In your piece, you mention that China produces centers and not guards because it’s easy to produce (and then spot) size, as opposed to skill and determination. As Chinese athletes get a better sense of Yao’s fame, will the playground-basketball mentality become more prevalent?
For a sport like basketball, you really need a combination of structure and freedom. The playground mentality by itself doesn't go very far. Actually, China already has a lot of playground players, but most of them have never been coached for even a day, and they don't have any fundamentals. Playing with them is a strange experience. Often, I have the sense that they've logged countless more hours on the court than I have, but there are very basic things about the game that they don't understand.

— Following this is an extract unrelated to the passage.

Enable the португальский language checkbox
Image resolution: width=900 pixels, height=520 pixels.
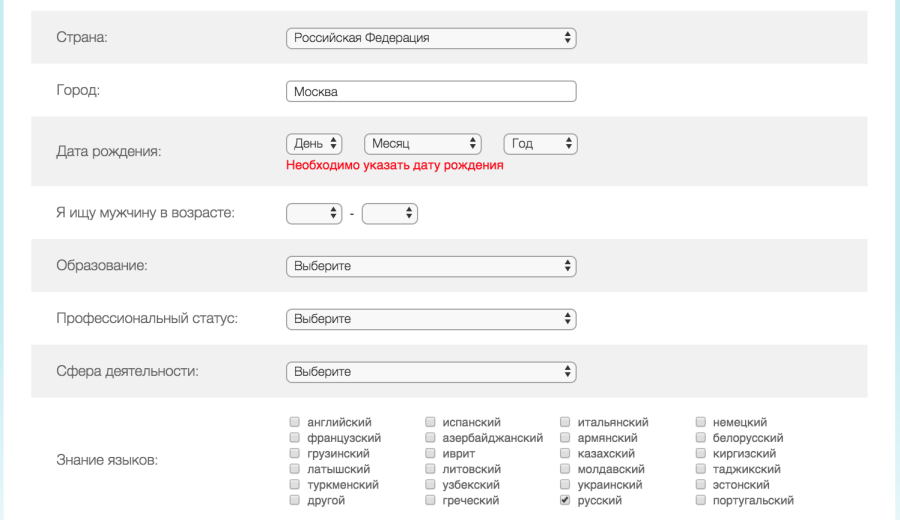point(701,499)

The ideal is to have players receive some kind of coaching in a structured environment, and then to turn them loose to play on their own. You don't want too much structure. Pete Carril, the former Princeton coach, used to complain about “two-car-garage guys,” the type of athlete who often plays in the Ivy League. Carril was a firm believer in the theory that wealth undercuts an athlete's drive. Nowadays, middle- and upper-class kids in America play almost exclusively in leagues, and often they spend enormous amounts of time driving to tournaments and waiting for games. That's time they could spend on the playground with other kids.
The Chinese system is basically an extreme version of that situation. They recruit big kids early and put them into sports programs and sports schools. After that, everything is structured—even daily life. And basketball loses that indefinable spontaneity and drive that it so important, especially for skill players like guards. You can see it on the faces of many of the Chinese players: there's something missing. You know that expression that Allen Iverson often wears during a game? It's one of the most eloquent faces in sports: a combination of wounded anger and determination, as if he has exactly forty-eight minutes to avenge a lifetime of injustices. I've never seen that expression on the face of a Chinese athlete.

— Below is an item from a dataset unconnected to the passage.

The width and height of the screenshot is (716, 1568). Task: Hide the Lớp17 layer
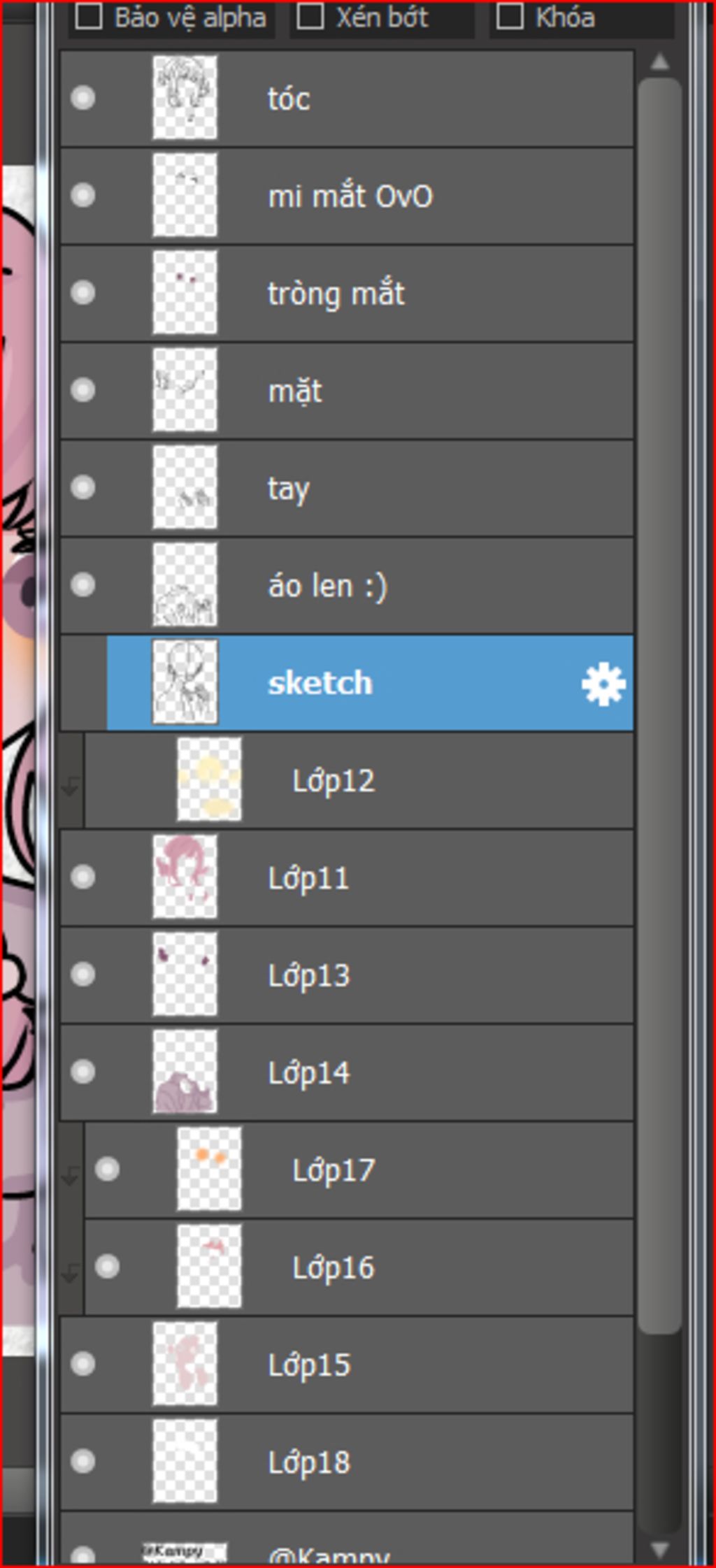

Will this change over time?
Well, people here tell me that the Chinese sports system is twenty years behind the rest of the country. They are still partly in the Mao era. Paradoxically, athletes are one of the few groups left in China today who have not been thrown into a brutally competitive environment. Almost everybody else is a survivor. This is one of the reasons that Americans worry about Chinese products flooding our market. The climate here is incredibly competitive, and people are willing to work hard for not very much money.
And sports adheres to an old model of China?

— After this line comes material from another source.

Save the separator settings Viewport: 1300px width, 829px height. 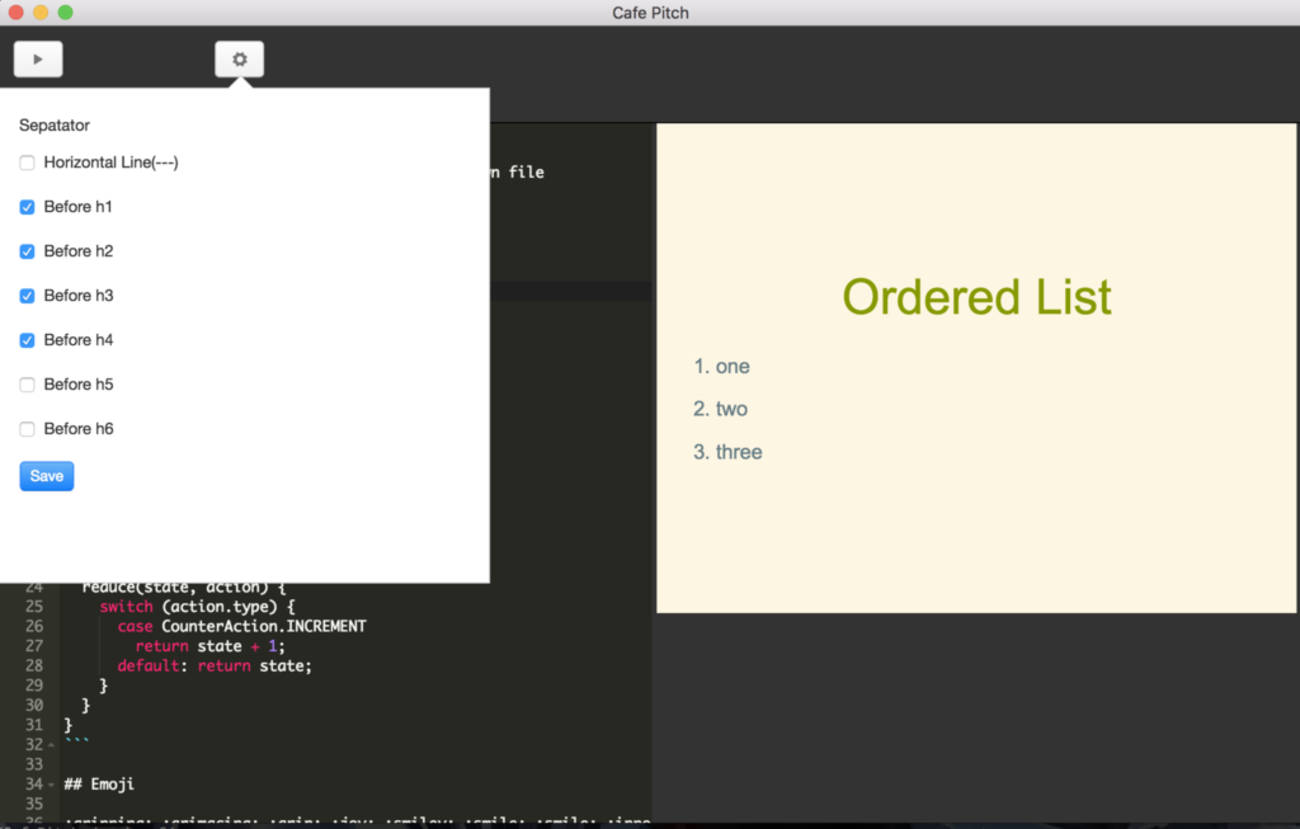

Yes. It might as well not be contemporary China. If you talk to any of the three Chinese players currently in the N.B.A. about their formative years, they'll all say, “Well, I was chosen for a sports program as a child, and then I moved into the dorm, and they gave me meals. . . .” That's what impressed me about Juaquin Hawkins, the role player on last year's Rockets. He grew up in Los Angeles without a father, but sports was a way for him to get a college degree and then earn a good living. He played all over the world, dreaming of a chance to go to the N.B.A. In the summer of 2002, when he was hoping one last time for an invitation to an N.B.A. preseason camp, he purchased a double-deck VCR, so he could create a highlight reel from all the places he had played all over the world—China, Taiwan, Japan, the Philippines. I always thought about what went through Hawkins's head whenever he watched that tape. There's a depth of experience and determination there that simply isn't yet a part of sports in China.